- Sometimes there are journeys, paths that we must follow – blindly – trusting those professionals that they know what they are doing; so much so that they can instill the knowledge to us. And, we must have faith in ourselves that we can take that knowledge and run with it, even if we feel we are running in the dark.Last month Kimball started having difficulty breathing and we came to find out that liquid was collecting on her left lung. We went in to the hospital for an outpatient procedure, a couple of hours later – bingo – all cured (or so we hoped). A couple of weeks later, and with much difficulty in her breathing, we found ourselves back for another outpatient procedure. Unfortunately, due to the fact that the fluid was continuing to accumulate, they would be placing a drainage tube from her lung sack out the back that would have to be drained daily. They explained that we would have a home nurse; however little did I know that this home nurse was my trainer?Uh, what?! I thought that was what home nurses were for… to NURSE patients in their homes… change bandages, drain lungs. I can’t do this? I’m not a medical professional! How can this be legal?! The only medical training I had (if you can call it that) was CPR training. You know, mouth to mouth? Pump, 2,3,4,5,6,7,8 – Pump… I was freaking out people, what if I hurt her, what if I screw up? But, it is actually quite cool.
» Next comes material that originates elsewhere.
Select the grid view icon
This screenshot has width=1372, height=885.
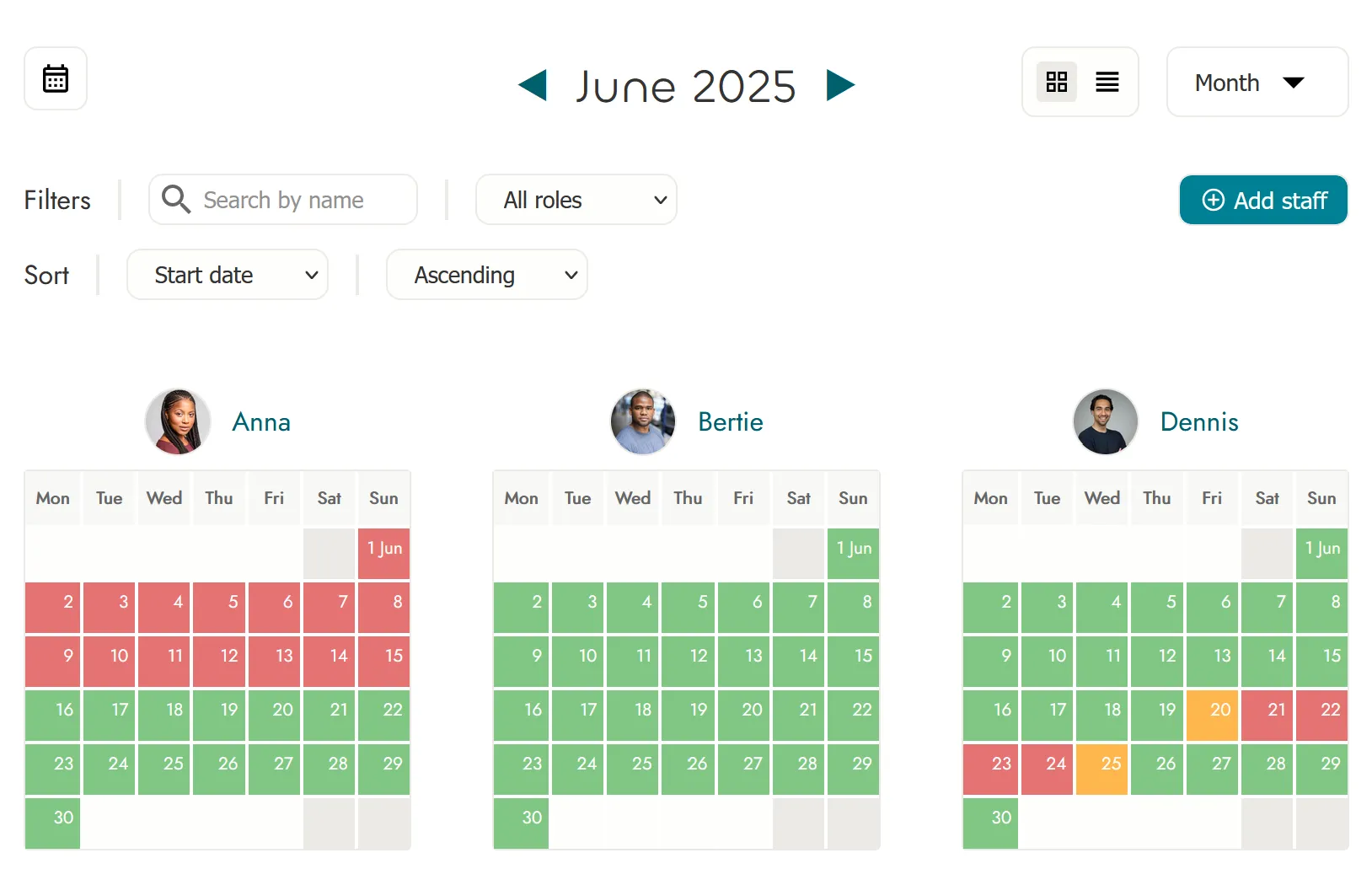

They ordered all of our supplies (i.e. gloves, swabs, alcohol wipes, iodine wipes, dressing and tape; even the bottles for the fluid to run into and they can simply be thrown into the trash). So, for the first week our nurse came and did her thing as I watched, she brought supplies to hold us over until our supplies would arrive.
Then, just as we were getting the left side under control, fluid started developing on the right side… I could only hope that I was hiding my terror because deep down I knew what this was leading to. Death wasn’t going to be too far down the road. But I could never say that to Kimball.
We arrived back, and I was determined to make this happen and to make this as comfortable for my sister as possible. You wouldn’t know it to watch it, but this procedure can be very painful. So, I had to be very gentle with how quickly I allowed the fluid to drain (there’s a lever that you can control on the tube with your thumb and can speed or slow the flow – just like with an IV).
Selfishly, I knew that we had our Christian Women’s Retreat in a couple weeks or so and I really thought it would be a great thing for her to simply get out of the house, if only to stay in a hotel room.
Now, remembering that during this time she was getting chemo shots daily, I knew that there was a great deal on her plate and told her that we could work that out. She never went to the retreat and insisted that I go myself. I believe I cried the whole time, I just couldn’t face people.
By that Sunday, I was getting packed to go home when my phone rang… “Hello? Ann, it’s Marnie, Kimball and I are in the ER and I think you should get here right away.” By this time she was so blue they had to admit her. They tried everything they could; her battle would end on March 19, 2012 at approximately 2:18 a.m. The last time I saw her, was the night before, she was in ICU and I was shewed out, but I told her that I would be spending the next day (a Monday) with her and we would watch Dancing with the Stars together, even told her I’d try to smuggle in some yummy snacks. She was on a breathing machine (just for a few minutes). She was so scared and I couldn’t do anything. My last vision of her is holding her little lamb (a gift of Marnie to her). It gave her comfort and I couldn’t. Of all things, I’m not sure I will ever be able to get that vision out of my head or that feeling that I failed her somehow. Nothing else matters when you think of it, but life continues whether you like or not.